Decía el padre José Kentenich: “Nos enfrentamos realmente a una época que sólo produce esclavos. El hombre actual sólo quisiera tener suficiente para comer y beber. Si lo obtiene, está dispuesto a dar a cambio su derecho de primogenitura, su libertad soberana. Por eso necesitamos hombres que interpreten y utilicen rectamente este formidable regalo de la libertad. Debemos ser hombres de una visión amplia y profunda, hombres audaces. Pero también hombres seguros de la victoria. Porque el hombre providencialista se mueve en la realidad sobrenatural y desposa su debilidad e impotencia personal con la omnipotencia divina”[1].

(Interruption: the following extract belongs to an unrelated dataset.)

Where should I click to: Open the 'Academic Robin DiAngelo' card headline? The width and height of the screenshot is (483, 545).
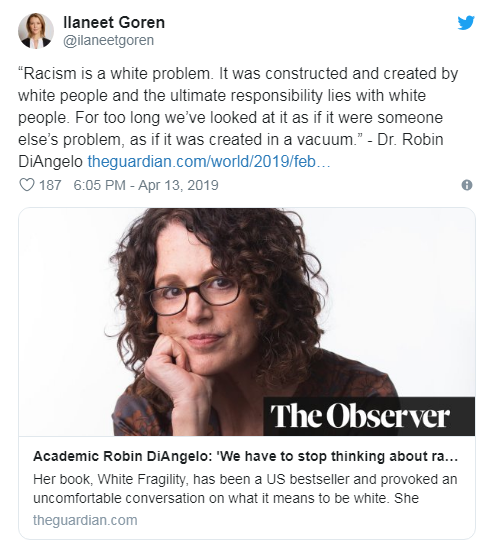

Es esa libertad soberana con mayúsculas la que pierdo fácilmente y la que anhelo en lo profundo del corazón.

Quiero ser más libre. Quiero permanecer de pie ante la vida. Y optar por lo que mi corazón desea.

Sé que el bien que elijo me hace más hombre. Más pleno. Más libre. Más humano. Y el mal que hago me acaba haciendo más esclavo.

Quiero ser libre para poder entregarme sin miedo. ¿No dejaré de ser libre entonces cuando me comprometa? Tengo tanto miedo a estar atado… Me da tanto miedo el compromiso…

Temo que si opto por un camino perderé los otros miles de caminos posibles que se abren ante mis ojos.

Una opción reduce mi mirada. ¿O la ensancha? Vivir continuamente entre dos aguas no me hace realmente más pleno.

Vivir caminando entre dos caminos, no me hace feliz. Vivir sin optar, sin elegir, me acaba atando.

Quiero ser libre para amar. ¿Y si no me decido a amar nunca? Creo que soy más libre cuando opto, cuando doy un paso, cuando amo y me comprometo.

Antes, en ese instante eterno de la indecisión, todavía no soy lo que quiero ser, no avanzo. Cuando doy el primer paso ya todo se abre. Y mi alma se ensancha. Y el horizonte.

Me gusta la palabra libertad. Se me llena el corazón de alegría al pensar en ella. Libre de ataduras enfermizas.

Pero no todo lo que me ata me quita libertad. Cuando me vinculo libremente no dejo de ser libre, mejor aún, soy más libre.

Amando me comprometo y soy más libre. Me hago responsable de lo que amo. Me ato sanando mi alma y la de aquel al que amo.

Esa cadena del vínculo es liberadora. Me hace volar por encima de mis miedos. Desata mis afectos reprimidos. Y saca de mi interior lo mejor, lo más guardado, lo más mío.

Me hago más libre eligiendo. Me hago más libre dejando volar. El que más recibe es el que nada retiene.

Jorge Drexler escribe en una canción: “Uno solo conserva lo que no amarra”. Me da miedo perder lo que amo. Y por eso creo que reteniendo perderé menos. Me equivoco de nuevo.

Sólo dando me libero. Sólo dando libertad. El amor que no ata es el que es más libre. No retengo. Quiero ser libre y dar libertad.

Sé que Dios quiere que sea libre. Jesús vino para eso, vino para dar libertad a los oprimidos”. Yo quiero liberar y no cargar pesadas cargas sobre los hombres.

Quiero mostrar un camino de libertad en el que Dios me libera. Sueño con esa libertad interior que tanto me cuesta vivir.

Tengo miedo al rechazo, a la crítica, al abandono. Tengo miedo a decir la verdad que me hace libre. A ser yo mismo, dejando ver mi parte más mía, la más auténtica. Libre para darme sin miedos.

Me asusta no gustar, no ser amado. Temo el rechazo, la crítica y el desprecio. Necesito ser libre y dejar que sepan quién soy y de dónde vengo. Conozcan mi historia, mi pasado. Ese afán mío por agradar no me hace libre.

Pido a Dios que me quite lo falsos ídolos que reinan en mi interior. Yo solo no logro estar libre de cadenas. Perteneciéndole a Él seré más libre. Lo sé muy bien.